Complex network structure

The simplest and most obvious reason why overfitting occurs is the complexity of our network. The more layers we add, the more our neural network tries to derive insights from our data.

Insufficient data

Another reason why overfitting occurs is, when you're trying to learn from small amounts of data, or data that all looks the same, or when you're running too many "epochs" (repeated training cycles) with a big network with a lack of data. For example, let's say you're training a neural network to recognize the difference between a cat and a dog. If all the dogs in your training set are bulldogs, it might have trouble recognizing a chihuahua.

Another problem that can happen when you have limited or similar data is that your network will stop learning too soon, and will only find patterns that exist in that specific data set and not in the problem you're trying to solve.

Poorly synthesized data

A technique to fix the problem of "homogeneous" data is called data synthesis. This means creating new data by combining different sources. For example, if you're training a neural network to recognize a specific word (like "Hey Siri"), but you want it to also work well in a noisy environment, you can make new data by combining sounds of that specific word with sounds of different noisy places. This will improve the network’s ability to recognize the word in different environments.

Using data synthesis ensures your data is diverse and not too similar, but it can also cause problems if not performed correctly. Overfitting can occur if the network starts to learn the noise that was used to create the new data; in other words, if the network starts to focus on the wrong things instead of the main feature you're trying to train it on.

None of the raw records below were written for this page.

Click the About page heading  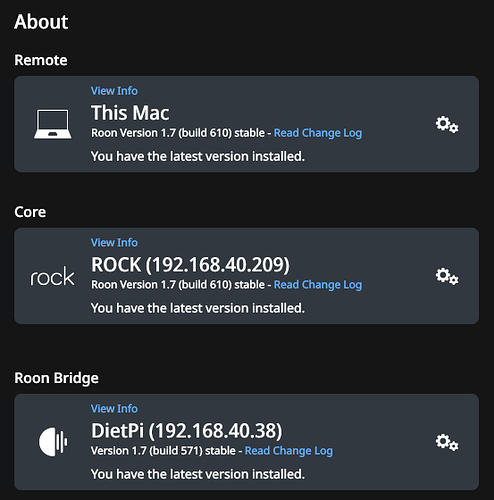click(41, 22)
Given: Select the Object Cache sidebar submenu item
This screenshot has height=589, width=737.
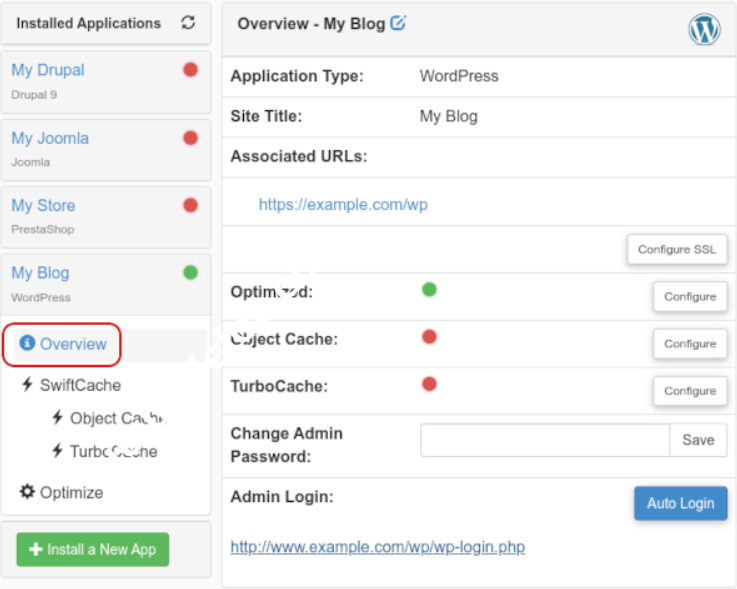Looking at the screenshot, I should click(117, 418).
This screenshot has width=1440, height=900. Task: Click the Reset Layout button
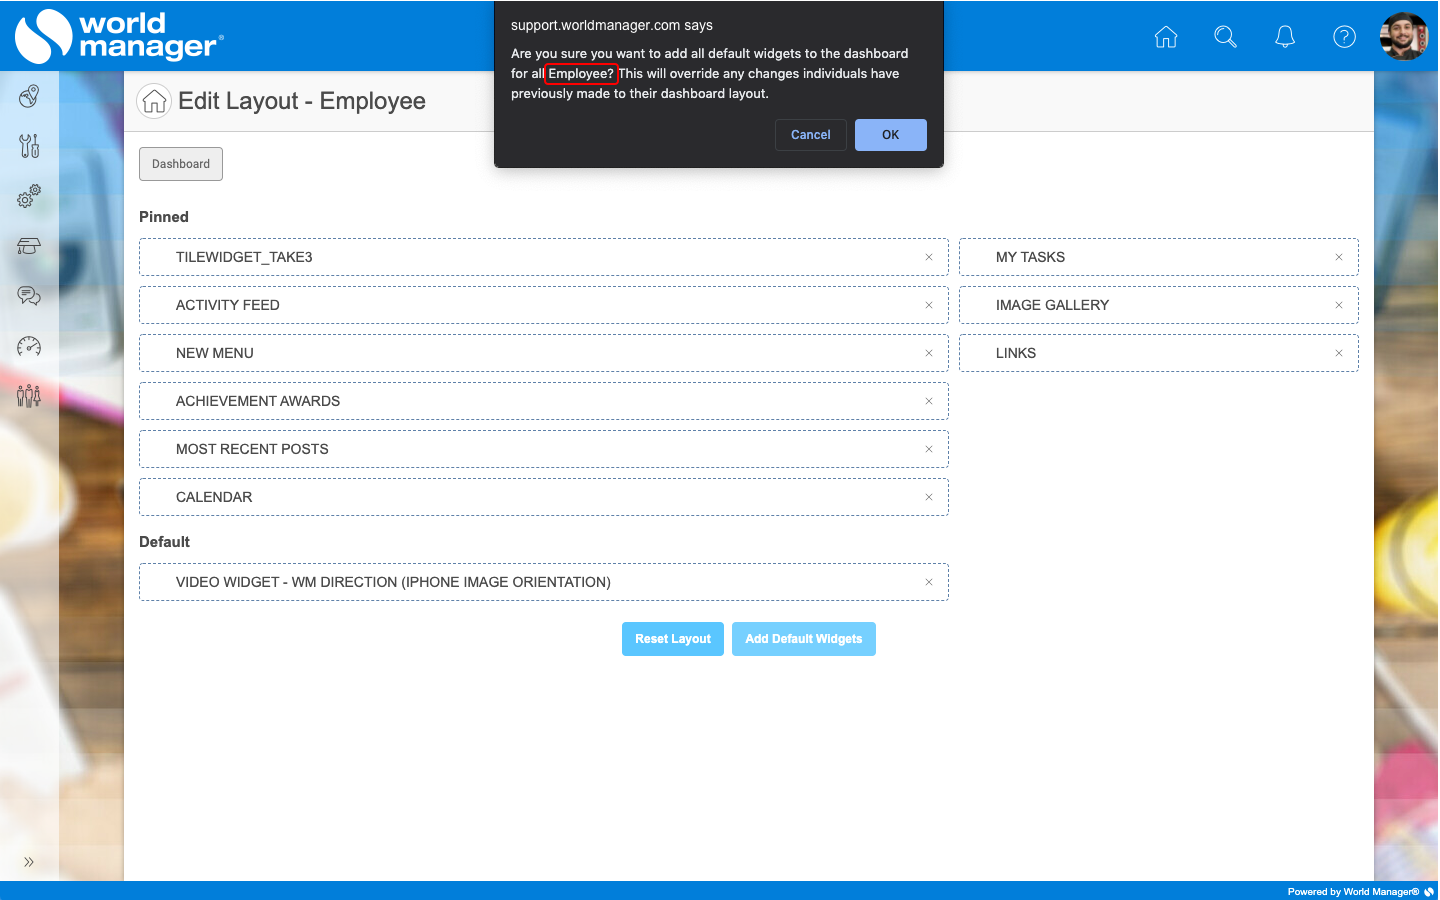[x=672, y=639]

Techniques for preventing Overfitting

L2 regularization

L2 regularization is an idea borrowed from classical machine learning and regression. It works by adding a regularization term to the loss function. This term is the Frobenius/Matrix Norm of the weights of the neural network

The lambda value is a number that can be adjusted to change how much regularization is used to prevent overfitting. Regularization is a technique that helps the network not to focus too much on the noise in the data. If the lambda value is zero, then regularization is not applied at all. If the lambda value is very high, then regularization becomes too strong, and the network will not learn enough from the data, which is called underfitting.

So the intuition is that the higher the value of lambda, the stronger the effect L2 regularization has on our network.

Dropout regularization

The main Idea behind Dropout Regularization is randomly and temporarily shutting off a small percentage of units within layers of our neural network to reduce the chances of our neural network depending on strong signals from any of these units.

GIF

We should, however, be careful not to shut off a large portion of our network layers because it can cause our network to underfit our data.

Other things that can help

Batch normalization

Batch normalization has a regularization effect that can help prevent overfitting.

The first benefit it offers is that it helps to set all your features to be on the same scale (i.e having the same standard deviation), helping your Neural Network to converge faster and better. Your neural network would also be less likely to depend on features that are on a higher scale than others.

Diversify your data

One simple way to fix overfitting is to add more diverse data to your dataset. However, this might not always be possible or easy. By having more varied data, your model will learn to recognize features that appear throughout the dataset instead of just in a small part of it.

Transfer learning

This is a way of addressing the issue of overfitting caused by not having enough data. By using a neural network that has been trained with an abundance of data, you can use it to solve similar problems and make improvements. Often, all you need to do is retrain the input and output layers of the network.